Records shown >>
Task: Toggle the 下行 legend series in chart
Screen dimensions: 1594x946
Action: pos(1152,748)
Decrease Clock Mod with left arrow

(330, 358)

Task requirements >> All of the entries must be given again, word for word.

Response below >>
Task: Toggle the 下行 legend series in chart
Screen dimensions: 1594x946
Action: pos(1152,748)
Decrease Clock Mod with left arrow

(330, 358)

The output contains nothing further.